Wideband Air/Fuel Ratio Gauge vs. Narrowband Air/Fuel Ratio Gauge

To fully understand why a high performance vehicle tuner would be better off using a wide-band O2 sensor/gauge versus a narrow band setup, we must first understand what each sensor was originally developed to do.

Narrow Band O2 Sensors began to appear on vehicles with the advent of fuel injection in the 1980’s. Their purpose was to monitor component degradation (i.e. fuel injectors, vacuum leaks) of vehicles as they accumulated miles. Their basic job was to let the computer know whether the vehicle was running at an air/fuel ratio of 14.7:1 under idle (ideal ratio for gasoline engines), moderate acceleration, and cruise conditions, and if it wasn’t, to “trim” the injector pulse-width to either slightly lean or richen the engine. When the computer is paying attention to the input from the O2 sensor, the engine is operating in a “closed-loop” capacity. Under heavier acceleration or wide-open throttle the computer ignores the O2 sensor because it requires an air/fuel ratio other than 14.7:1, which is outside the design parameters of the sensor. This is known as “open-loop” operation. The sensor lets the computer know if the engine is running above or below 14.7:1 by sending voltage to the computer in a range between 0 and 1 volt, usually sweeping between the two extremes of this scale. AutoMeter’s traditional narrow-band air/fuel ratio gauges are simply a voltmeter for this signal. This can be seen by the repeated sweeping back and forth of the gauge in most idle, light throttle, and cruise conditions. To summarize, a narrow band O2 sensor is only able to tell a computer (or gauge, for that matter) whether an engine is operating above or below a 14.7:1 air/fuel ratio.

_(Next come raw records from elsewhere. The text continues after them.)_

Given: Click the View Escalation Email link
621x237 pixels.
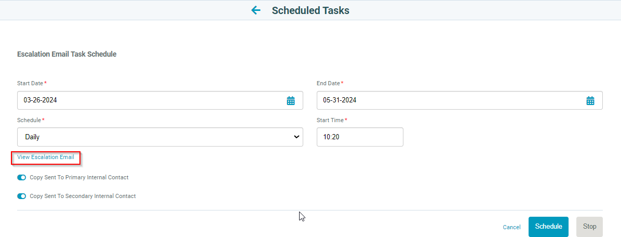Looking at the screenshot, I should coord(46,157).
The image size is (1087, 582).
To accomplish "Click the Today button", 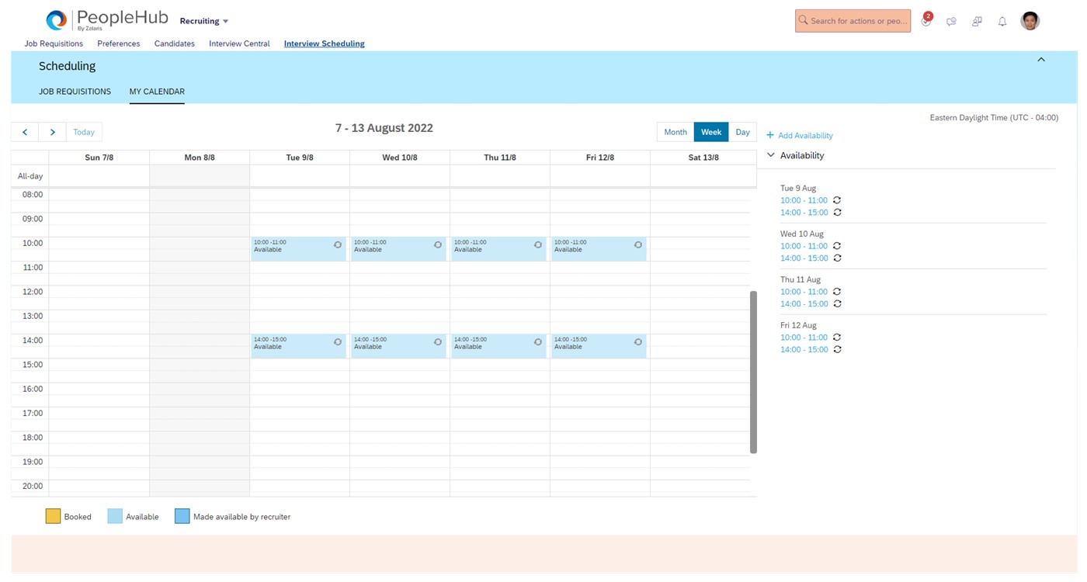I will click(84, 132).
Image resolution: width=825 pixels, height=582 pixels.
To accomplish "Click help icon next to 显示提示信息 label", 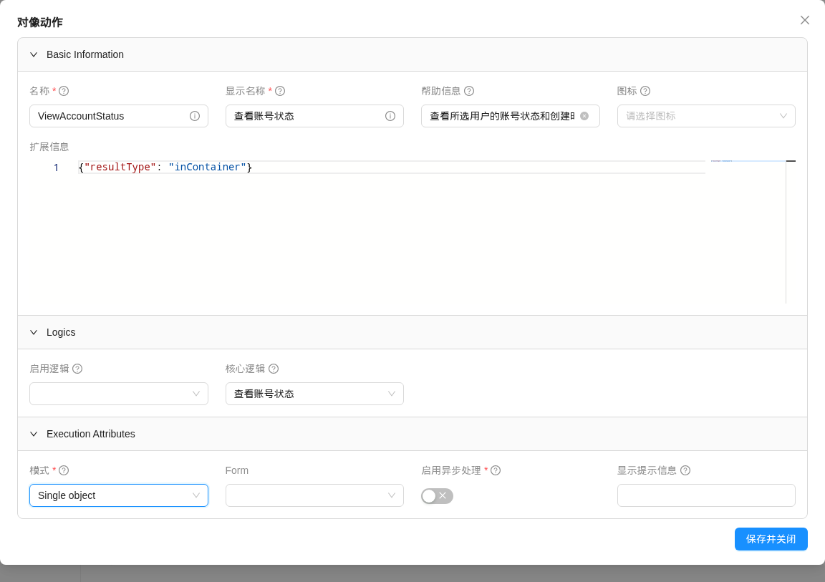I will click(x=685, y=470).
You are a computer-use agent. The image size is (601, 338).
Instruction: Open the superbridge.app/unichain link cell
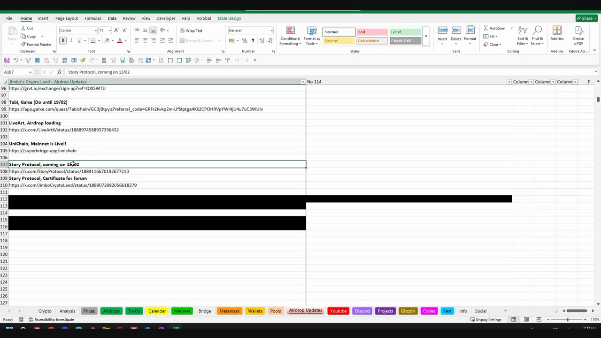43,151
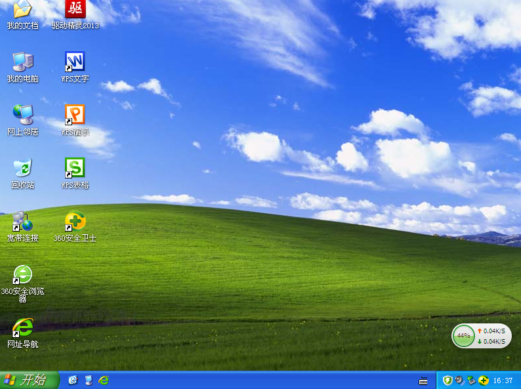Select the 我的文档 folder icon
521x389 pixels.
pyautogui.click(x=22, y=10)
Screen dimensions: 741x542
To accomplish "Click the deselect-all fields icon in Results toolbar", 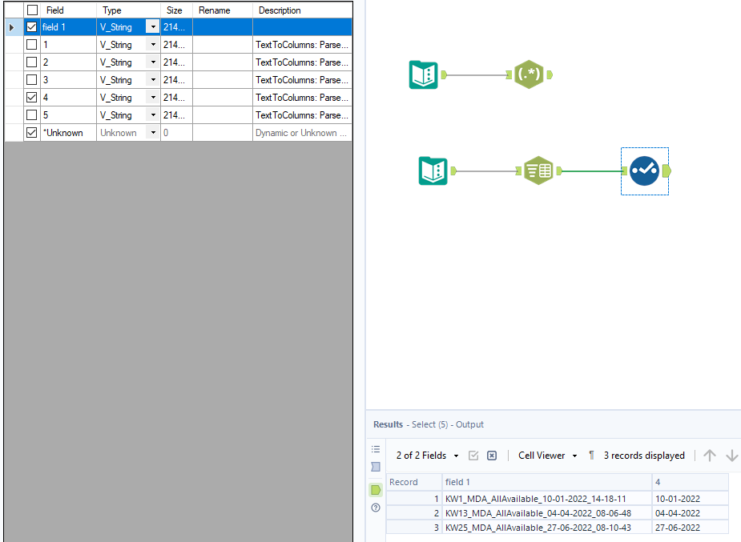I will click(x=491, y=455).
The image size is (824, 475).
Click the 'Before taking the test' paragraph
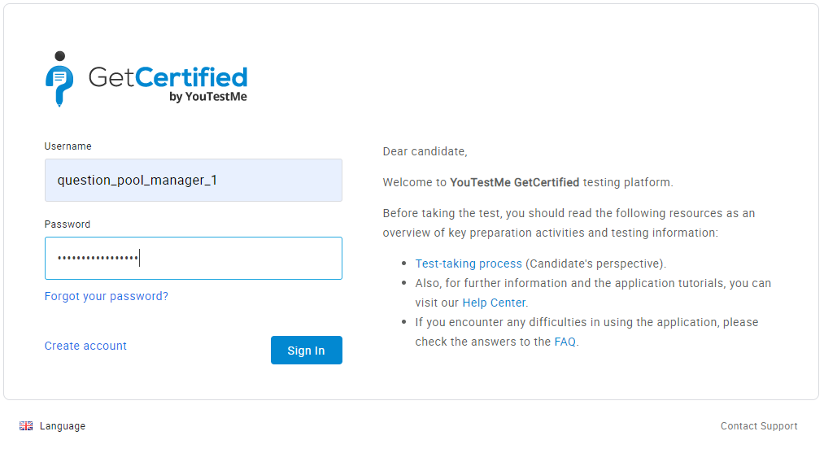point(569,223)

Wide Band O2 Sensors where developed in the early ‘90s as vehicle manufacturers began looking to obtain air/fuel ratio information under all circumstances. This ranged from WOT to varying ratios, for example running air/fuel ratios leaner than 14.7:1 under cruise conditions. Volkswagen and Honda pioneered the development of the wide-band O2 sensors to provide accurate air-fuel ratios under these varying circumstances. They did this by broadening the voltage range in which feedback from the sensor was provided and making a linear scale that provided a fixed voltage that correlated to a specific air/fuel ratio.

High performance vehicle tuners discovered that wide-band O2 sensors are very helpful when accurate air/fuel ratio readings are required to maximize power, reliability, and mileage on modified vehicles. With these benefits in mind and to meet consumer demand, AutoMeter has created a wide-band air/fuel ratio gauge/sensor to augment our popular narrow band, gauge only offering. This unit uses the Bosch LSU 4.2 sensor that is known industry wide to be both accurate and durable, along with an advanced control unit that is encased entirely within the gauge head. Further, the gauge head utilizes both an LED readout, for accuracy, and a radial display for ease of reading. Combined with user definable stoichiometric ranges and voltage outputs, AutoMeter’s wide-band gauge creates a useful and greatly needed tool for the tuning market. As an added bonus, AutoMeter will be offering these gauge kits in our most popular gauge lines.